Comparing outcomes of Radicava treatment

To compare outcomes between them, the researchers calculated a statistical measure called restricted mean time lost (RMTL), which represents the average amount of time lost due to a certain milestone. For instance, a lower RMTL for death would suggest longer survival times. The researchers specifically assessed the first year after patients were entered into the database.

Results showed, for both commercially insured and Medicare Advantage patients, the RMTL for requiring a walking aid (such as a cane, walker, or wheelchair) was lower for those given Radicava, suggesting treated patients retained their ability to walk independently longer.

Radicava-treated patients also had lower RMTLs for noninvasive ventilation, using artificial nutrition, and hospice care. RMTLs were significantly higher among Radicava-treated patients for invasive ventilation or speech-generating devices, however.

The researchers also compared survival outcomes in the first and second year after patients were enrolled in the database. Results showed, for those who didn’t receive Radicava, mortality rates were 69.9% in the first year and 77.3% in the second. By contrast, mortality rates were 40.4% and 47% in the first and second years respectively for patients on Radicava.

These results “provide an example of real-world impact of [Radicava] in patients with ALS,” the scientists said, adding the findings “may be useful to payers and clinicians in evaluating the use of [Radicava].”

Both Radicava and Radicava ORS are administered in 28-day cycles of 14 days on treatment, followed by 14 days off. MTPA is currently running a Phase 3 clinical trial called MT-1186-A02 (NCT04569084) to compare alternative dosing regimes of Radicava ORS.

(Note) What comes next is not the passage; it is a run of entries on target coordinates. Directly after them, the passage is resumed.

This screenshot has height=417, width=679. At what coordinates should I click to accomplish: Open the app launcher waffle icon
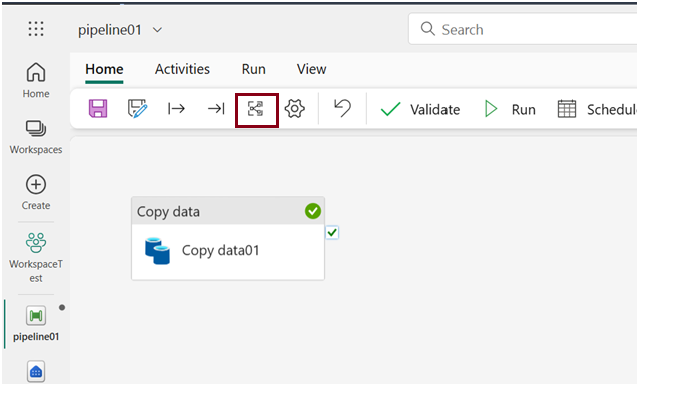36,29
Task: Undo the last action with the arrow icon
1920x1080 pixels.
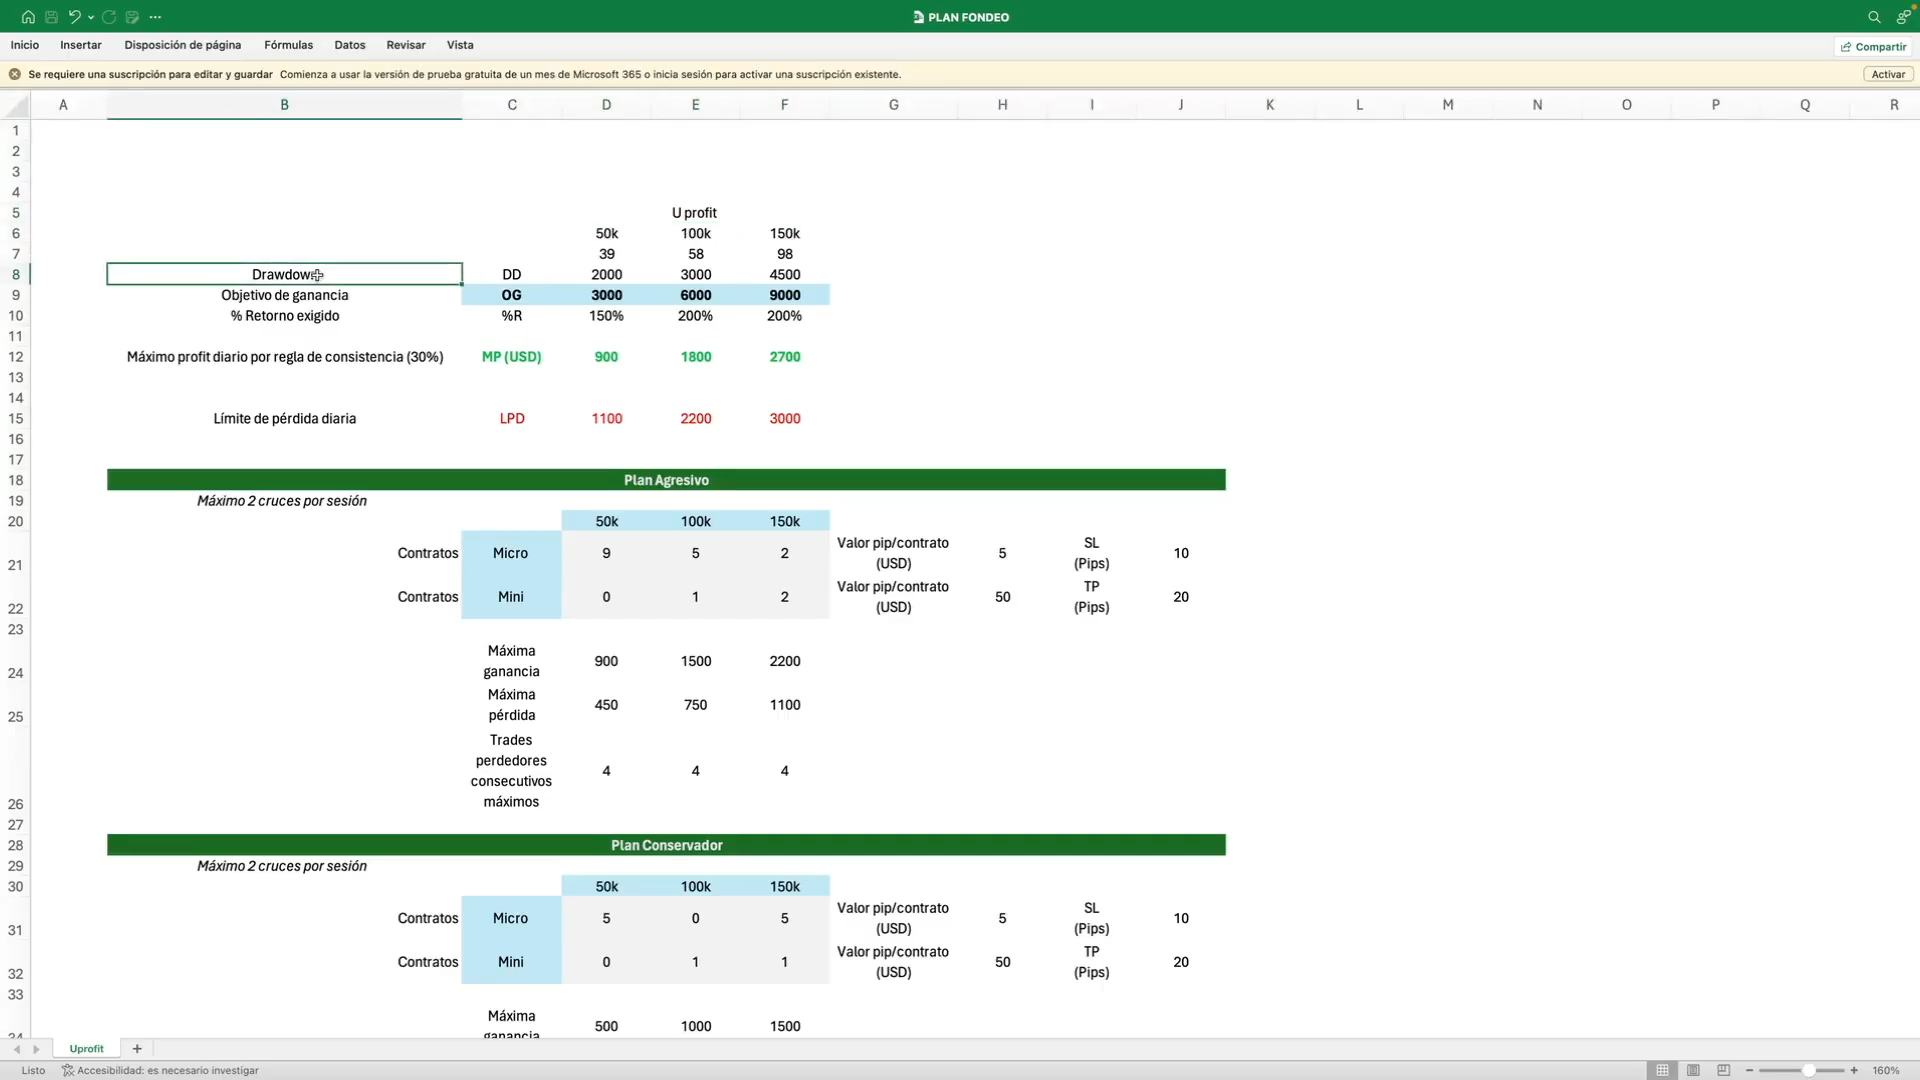Action: (74, 17)
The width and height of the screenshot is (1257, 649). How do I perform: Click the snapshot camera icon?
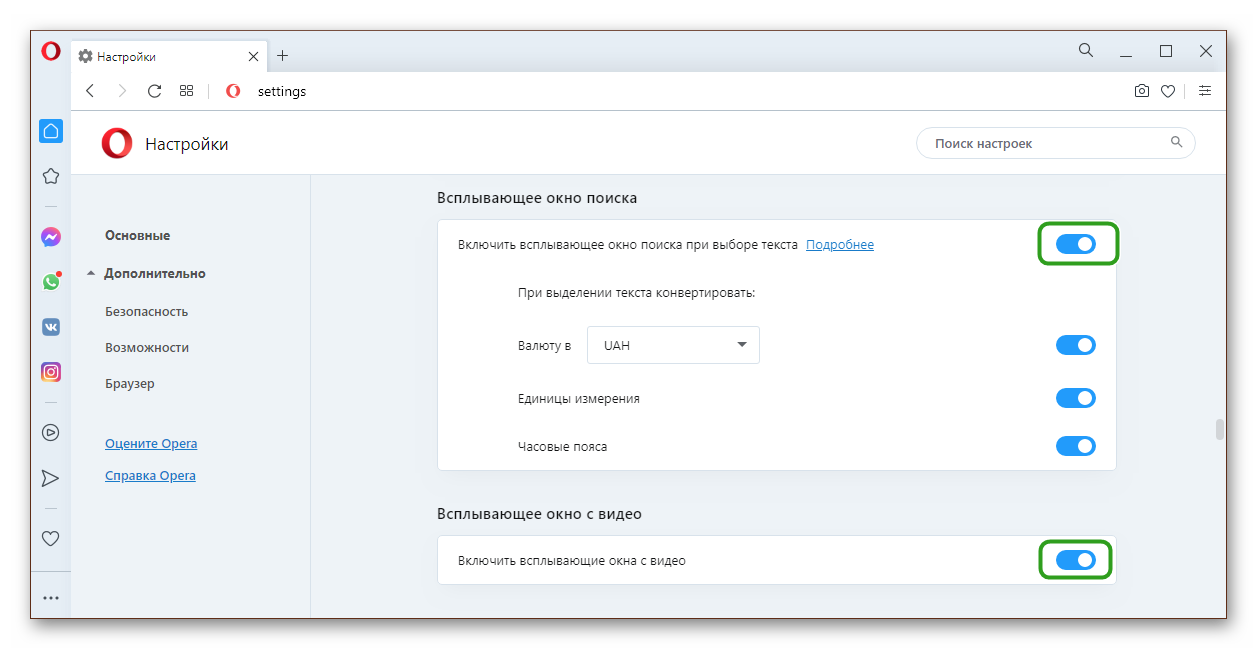pyautogui.click(x=1141, y=91)
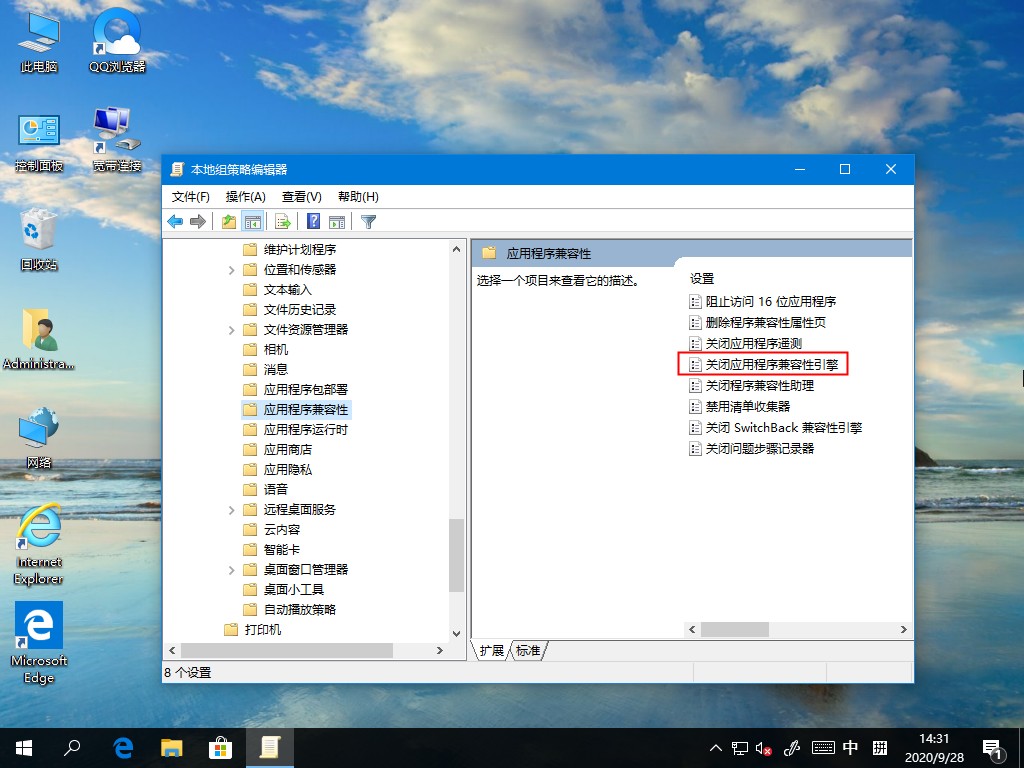
Task: Click the right arrow of the horizontal scrollbar
Action: coord(903,630)
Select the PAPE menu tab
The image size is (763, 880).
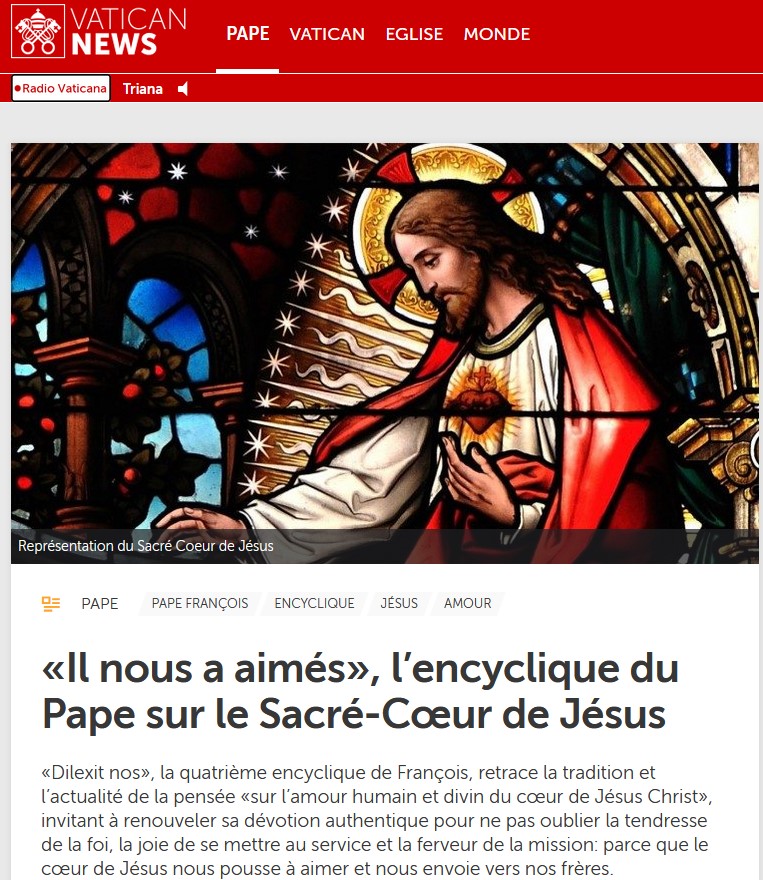click(x=247, y=34)
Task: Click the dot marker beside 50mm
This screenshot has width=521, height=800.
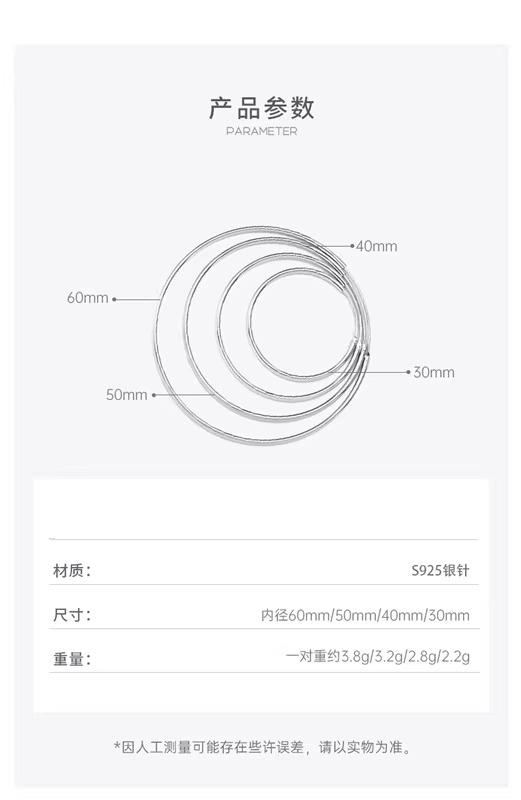Action: click(154, 395)
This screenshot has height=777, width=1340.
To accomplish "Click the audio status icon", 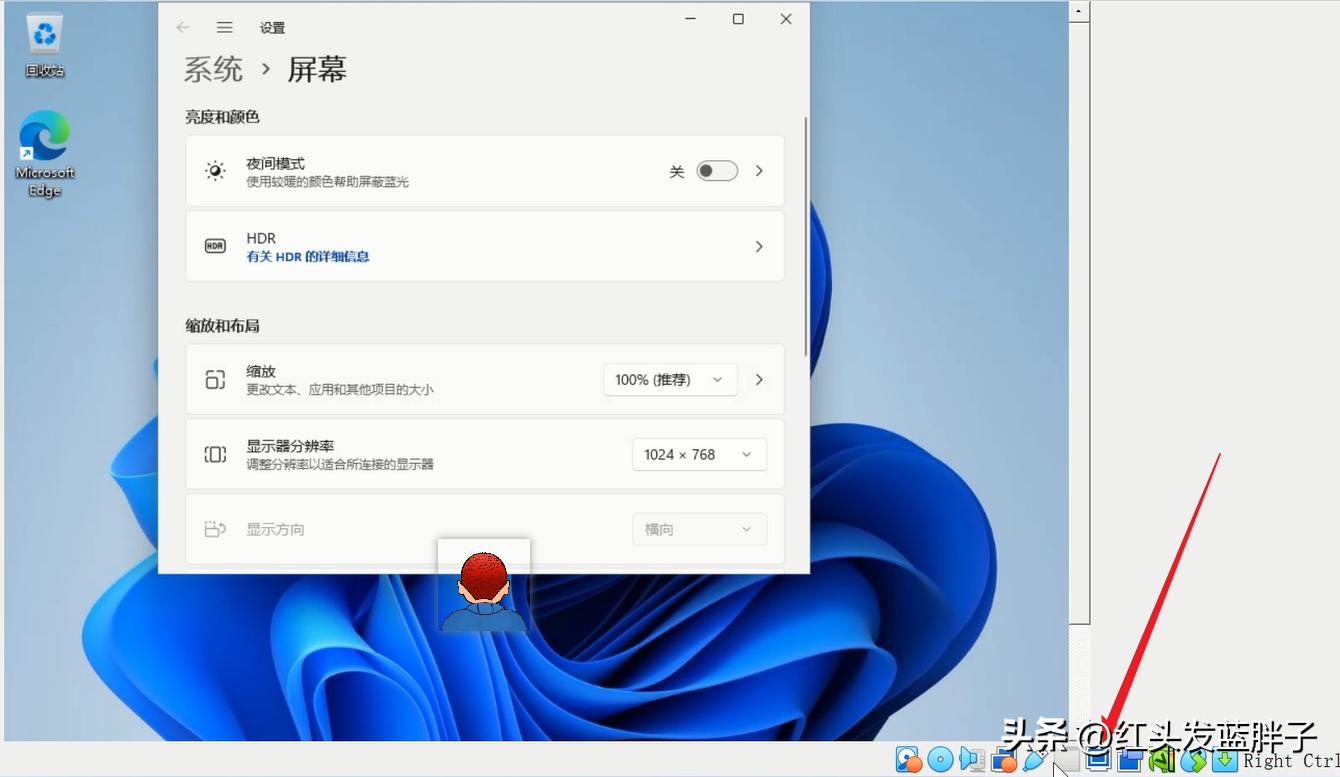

Results are expected later this year. Scientists at MTPA and other institutions shared details of the trial’s design at the MDA conference in the poster, “Phase 3b Study to Evaluate Efficacy and Safety of Oral Edaravone Over 48 Weeks in Patients with Amyotrophic Lateral Sclerosis (MT-1186-A02).”

The trial intends to enroll about 380 adults with ALS whose disease began within two years of enrollment. Participants will be randomly assigned to one of two groups and treated for about a year.

In one group, participants will be treated with Radicava ORS (105 mg) every day, rather than taking 14 days off treatment in each 28-day cycle. In the second group, participants will first get Radicava ORS for 14 days, then a placebo for 14 days (mimicking the currently approved schedule) for one 28-day-cycle. For the next 11 cycles, participants will take the therapy for 10 days and a placebo for 18 days.

The main goal is to compare outcomes on the ALS Functional Rating Scale Revised (ALSFRS-R), a standardized measure of ALS symptom severity. Secondary measures include changes in lung function, survival, and quality of life.

After completing the main trial, participants will be able to enter an open-label extension and receive Radicava ORS for an extended period.

“This study will provide important information on the safety, efficacy, and tolerability of 2 dosing regimens for [Radicava ORS] in patients with ALS,” the researchers concluded in their poster.

“These presentations reflect our determination to not only broaden our expertise in ALS, but to continue sharing key insights that have a meaningful impact on the patient and medical communities,” Gustavo A. Suarez Zambrano, MD, vice president of medical affairs at MTPA, said in a company press release.